Il drago stava uscendo dal mare.

Dalla gola le sfuggì un gemito, ma rimase ferma, incapace di muoversi, come paralizzata. Vedeva il riflesso della luna nei suoi grandi occhi, la montagna del suo dorso, le enormi pinne laterali che lo spingevano attraverso le acque basse. «Lyo!» mormorò, ma come in un sogno, senza voce. Stava uscendo per morire, si chiese, come talvolta facevano le balene? O usciva come i leoni marini, solo per allungare il grande corpo sulla sabbia asciutta, e dormire?

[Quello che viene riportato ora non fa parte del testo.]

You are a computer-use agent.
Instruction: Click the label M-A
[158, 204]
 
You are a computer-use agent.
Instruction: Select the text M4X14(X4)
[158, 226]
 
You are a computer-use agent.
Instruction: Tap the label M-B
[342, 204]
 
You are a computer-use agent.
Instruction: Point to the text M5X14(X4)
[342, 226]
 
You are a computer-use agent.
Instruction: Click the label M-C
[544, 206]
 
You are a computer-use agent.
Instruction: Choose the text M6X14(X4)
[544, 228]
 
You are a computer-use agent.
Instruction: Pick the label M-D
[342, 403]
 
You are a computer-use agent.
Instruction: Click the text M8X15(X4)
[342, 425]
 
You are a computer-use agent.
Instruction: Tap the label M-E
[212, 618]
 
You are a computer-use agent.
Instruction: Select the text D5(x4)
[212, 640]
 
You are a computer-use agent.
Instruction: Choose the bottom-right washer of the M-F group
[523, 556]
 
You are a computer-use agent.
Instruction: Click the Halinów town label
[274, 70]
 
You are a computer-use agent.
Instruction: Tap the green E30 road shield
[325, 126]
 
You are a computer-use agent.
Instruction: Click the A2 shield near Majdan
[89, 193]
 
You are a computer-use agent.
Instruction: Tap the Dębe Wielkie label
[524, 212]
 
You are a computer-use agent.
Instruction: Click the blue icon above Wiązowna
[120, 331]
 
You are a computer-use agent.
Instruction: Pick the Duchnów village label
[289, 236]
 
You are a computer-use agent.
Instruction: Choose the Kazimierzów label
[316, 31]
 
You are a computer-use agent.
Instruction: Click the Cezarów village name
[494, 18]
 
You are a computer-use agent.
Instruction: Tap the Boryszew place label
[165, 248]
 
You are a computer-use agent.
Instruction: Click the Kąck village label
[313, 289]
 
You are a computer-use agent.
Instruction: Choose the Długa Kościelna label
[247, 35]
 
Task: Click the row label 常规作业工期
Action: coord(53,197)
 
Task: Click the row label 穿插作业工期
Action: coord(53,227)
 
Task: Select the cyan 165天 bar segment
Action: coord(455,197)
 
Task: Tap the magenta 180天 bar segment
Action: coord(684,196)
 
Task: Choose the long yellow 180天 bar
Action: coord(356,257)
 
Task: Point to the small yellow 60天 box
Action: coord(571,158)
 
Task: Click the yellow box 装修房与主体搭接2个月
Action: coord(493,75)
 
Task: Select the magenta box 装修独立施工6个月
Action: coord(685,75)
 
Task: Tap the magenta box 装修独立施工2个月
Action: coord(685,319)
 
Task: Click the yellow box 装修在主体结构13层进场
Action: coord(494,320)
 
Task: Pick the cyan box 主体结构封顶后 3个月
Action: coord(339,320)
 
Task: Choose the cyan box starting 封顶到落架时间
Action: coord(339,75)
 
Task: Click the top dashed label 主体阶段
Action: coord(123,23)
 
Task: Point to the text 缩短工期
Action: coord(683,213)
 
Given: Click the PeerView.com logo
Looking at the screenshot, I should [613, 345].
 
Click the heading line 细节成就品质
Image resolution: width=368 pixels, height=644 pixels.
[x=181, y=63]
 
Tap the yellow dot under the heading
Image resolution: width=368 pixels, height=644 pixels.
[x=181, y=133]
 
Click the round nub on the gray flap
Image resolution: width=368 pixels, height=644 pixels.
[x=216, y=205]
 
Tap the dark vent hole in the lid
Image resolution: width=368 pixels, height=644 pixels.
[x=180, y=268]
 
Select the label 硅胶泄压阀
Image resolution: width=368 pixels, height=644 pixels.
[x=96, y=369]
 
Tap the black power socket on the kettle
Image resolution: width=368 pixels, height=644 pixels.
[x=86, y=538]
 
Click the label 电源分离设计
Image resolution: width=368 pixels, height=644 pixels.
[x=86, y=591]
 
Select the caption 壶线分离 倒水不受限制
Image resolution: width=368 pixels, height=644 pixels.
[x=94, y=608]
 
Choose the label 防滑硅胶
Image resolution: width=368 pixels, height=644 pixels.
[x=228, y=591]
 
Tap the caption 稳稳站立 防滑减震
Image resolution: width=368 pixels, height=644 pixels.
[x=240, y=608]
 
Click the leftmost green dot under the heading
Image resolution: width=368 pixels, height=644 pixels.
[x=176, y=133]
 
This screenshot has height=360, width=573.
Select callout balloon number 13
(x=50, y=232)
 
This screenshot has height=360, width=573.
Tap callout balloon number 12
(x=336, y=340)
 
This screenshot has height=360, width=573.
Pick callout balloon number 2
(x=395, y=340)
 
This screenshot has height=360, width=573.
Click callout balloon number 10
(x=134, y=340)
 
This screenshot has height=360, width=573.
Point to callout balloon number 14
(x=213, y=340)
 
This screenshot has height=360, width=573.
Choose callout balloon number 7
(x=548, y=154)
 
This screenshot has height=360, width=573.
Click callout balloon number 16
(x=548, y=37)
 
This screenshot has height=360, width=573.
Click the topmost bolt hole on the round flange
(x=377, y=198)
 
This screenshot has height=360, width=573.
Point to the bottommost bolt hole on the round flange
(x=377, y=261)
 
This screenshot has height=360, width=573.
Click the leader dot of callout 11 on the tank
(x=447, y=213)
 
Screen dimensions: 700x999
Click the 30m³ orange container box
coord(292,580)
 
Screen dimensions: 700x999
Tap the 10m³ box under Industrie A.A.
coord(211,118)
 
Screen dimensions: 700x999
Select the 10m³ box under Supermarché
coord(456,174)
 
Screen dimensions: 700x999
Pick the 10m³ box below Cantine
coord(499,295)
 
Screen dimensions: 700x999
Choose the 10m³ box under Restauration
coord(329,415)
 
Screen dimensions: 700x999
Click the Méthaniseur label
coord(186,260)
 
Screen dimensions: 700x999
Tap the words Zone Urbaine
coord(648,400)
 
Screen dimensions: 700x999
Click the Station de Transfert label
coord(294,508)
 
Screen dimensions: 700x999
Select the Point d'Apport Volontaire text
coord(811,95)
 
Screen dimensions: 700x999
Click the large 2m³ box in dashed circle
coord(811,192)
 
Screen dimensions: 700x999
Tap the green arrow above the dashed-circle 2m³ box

Puntava diritto verso di lei: i suoi occhi fiammeggianti l’avevano vista. Fiord cominciò ad arretrare, passo dopo passo; il mostro lanciò un grido lamentoso, come una sirena da nebbia, e lei si fermò di nuovo. “Non può divorarmi” pensava freneticamente. “Potrebbe travolgermi, ma io sono più svelta. Che cosa vuole?”

Sorretto dalle grandi pinne laterali, si rizzò sull’acqua. Le onde giocavano coi suoi filamenti, li arrotolavano, li distendevano, delicati nastri di fumo. E ancora avanzava, spinta dopo spinta, finché nella risacca non rimase che l’enorme, piatta pinna caudale, e poi solo le ultime volute dei filamenti posteriori.

E infine, con un ultimo strappo, fu completamente fuori. A meno di sei metri da lei. Fiord aveva le mani premute sulla bocca, pronta a gridare, pronta a correre verso il villaggio, se lui avesse deciso di acquattarsi sulla capanna. Ma il drago afflosciò le pinne, ritrasse i filamenti: era completamente immobile, tranne il soffio di immensi respiri che gli uscivano dalle fauci.

Poi chiuse gli occhi, e scomparvero le due grandi lune scarlatte. E poi tutto scomparve.

Un giovane, nudo come un pesce, se ne stava carponi sul sentiero che il drago aveva tracciato uscendo dal mare.